Work order:
In the entries below, repeat only the lines between those holding "Given: Collapse the Colors section" and "How do I perform: Toggle", inclusive. Leave pictures out.

Material supplied:
________________________

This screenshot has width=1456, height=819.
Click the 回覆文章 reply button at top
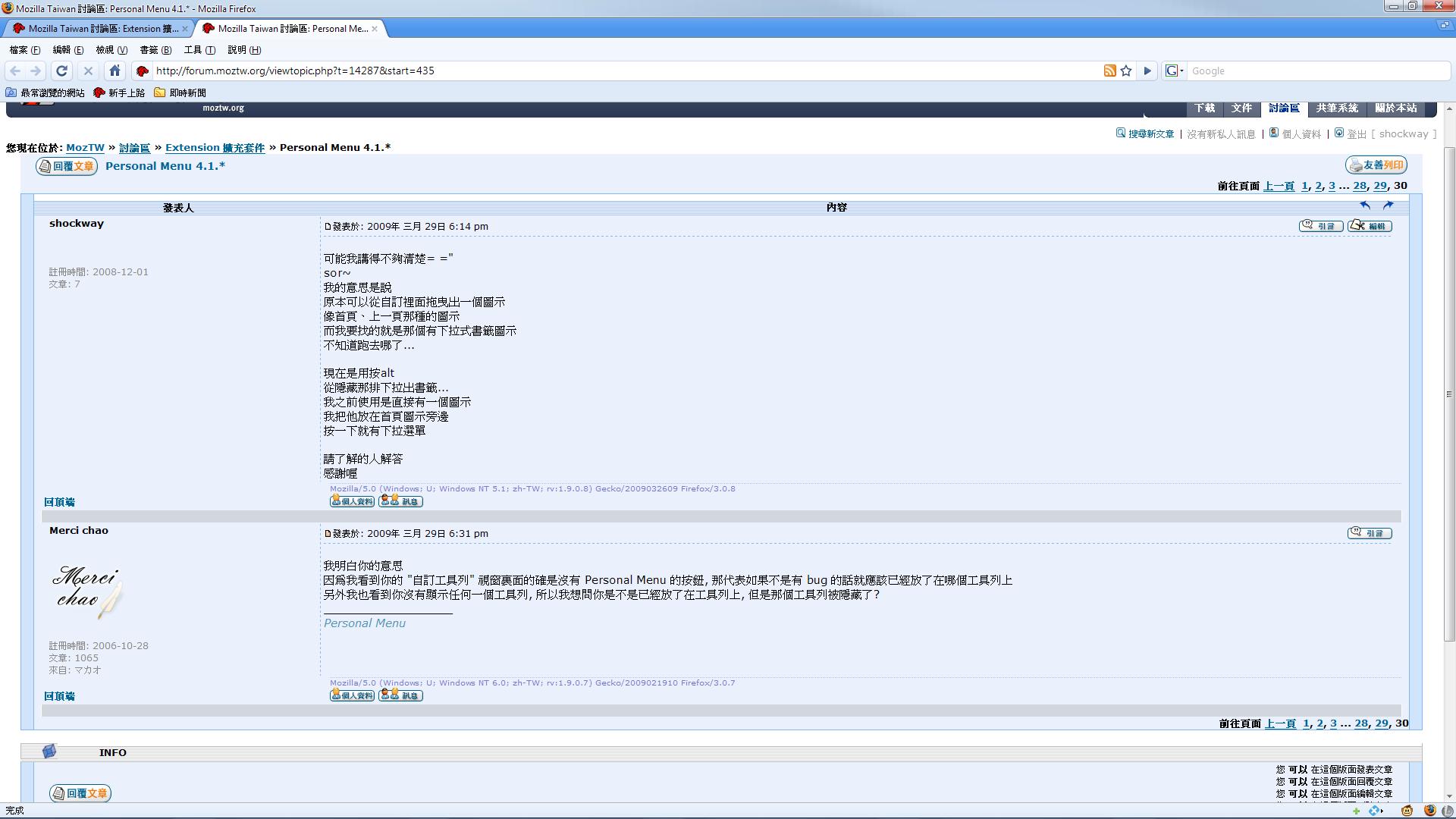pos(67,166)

________________________

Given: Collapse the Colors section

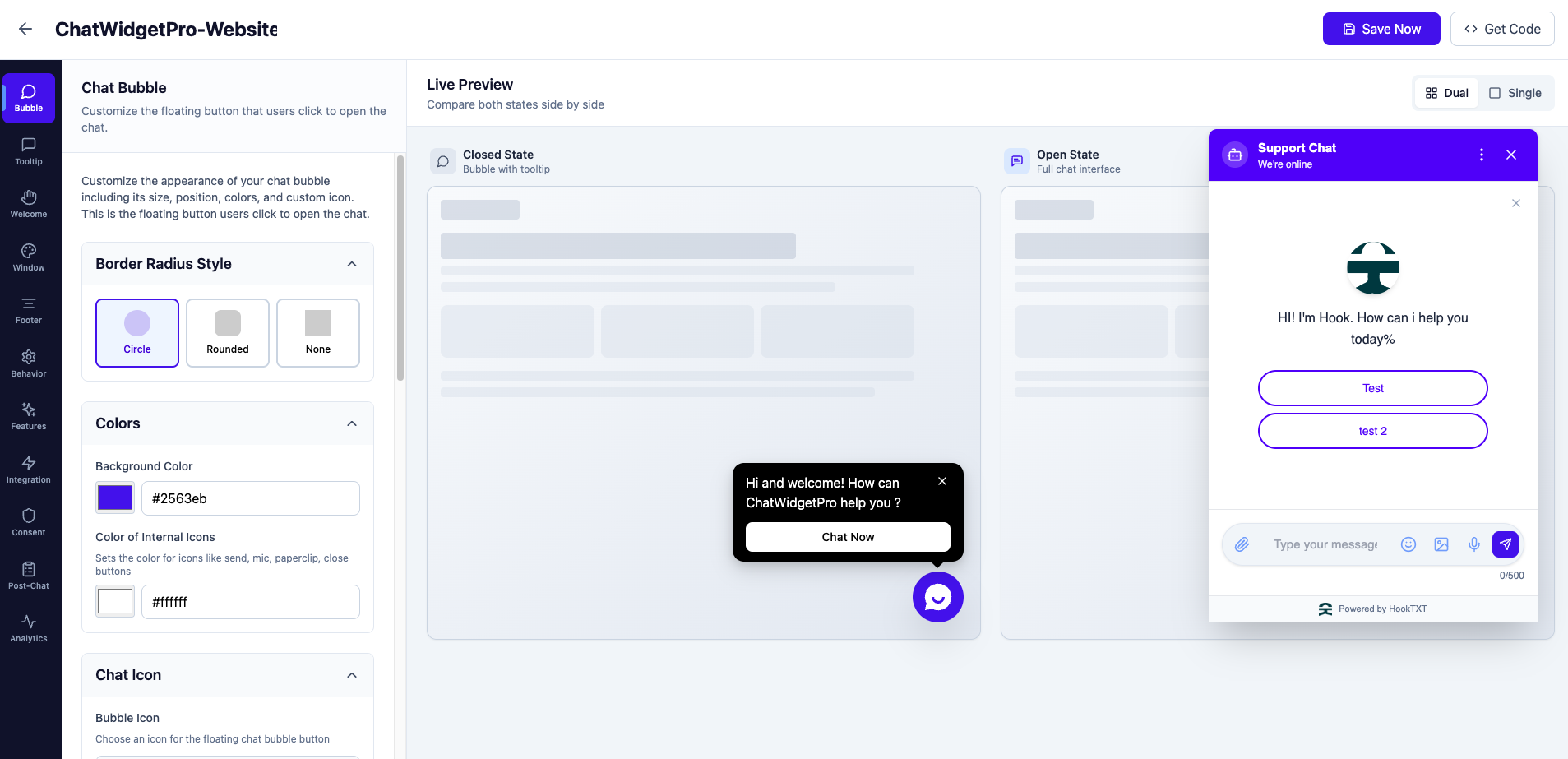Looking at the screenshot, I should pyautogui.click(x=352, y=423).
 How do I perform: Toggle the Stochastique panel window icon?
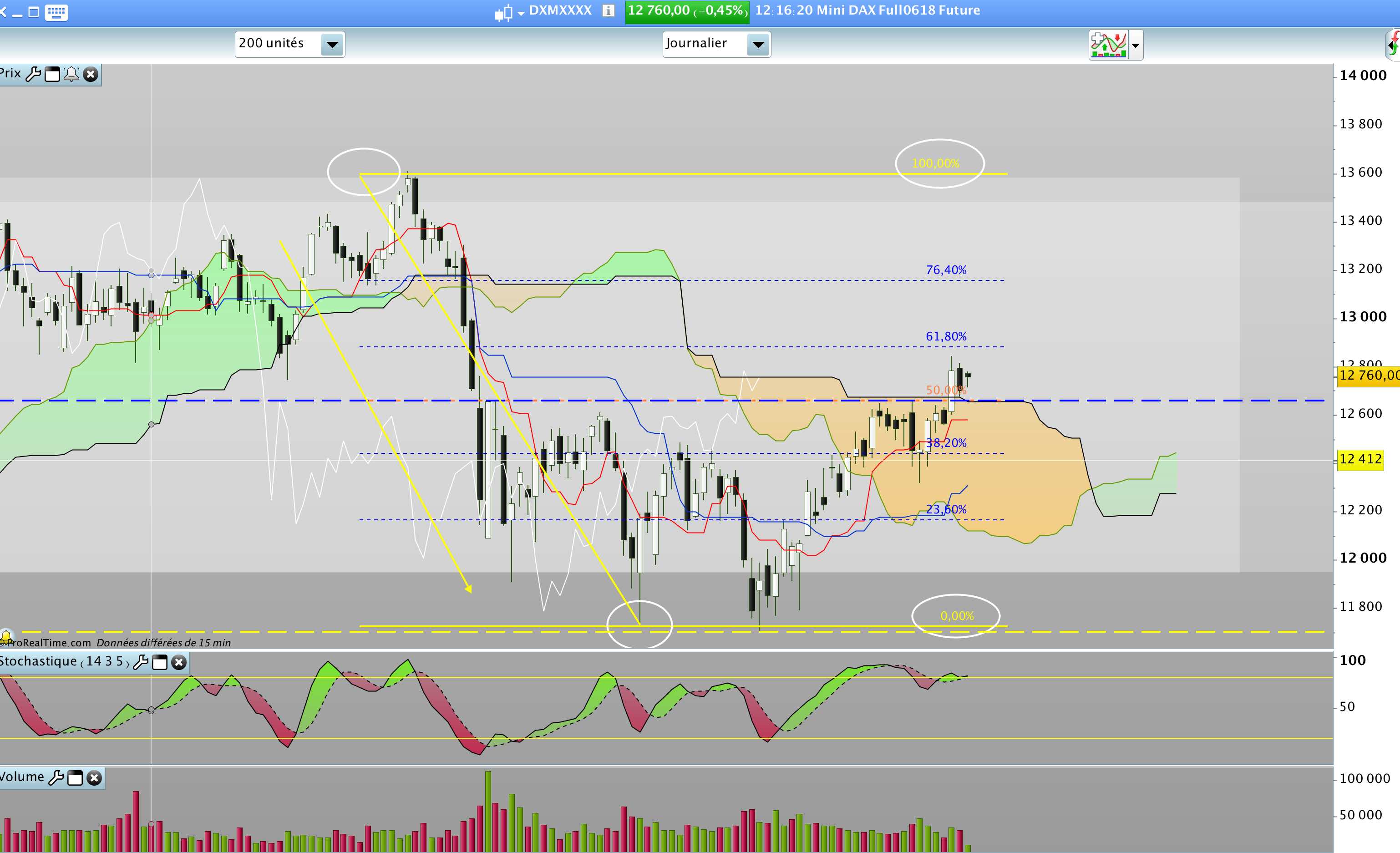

________________________

Answer:
Given: Collapse the Colors section

Looking at the screenshot, I should pyautogui.click(x=352, y=423).
 How do I perform: Toggle the Stochastique panel window icon?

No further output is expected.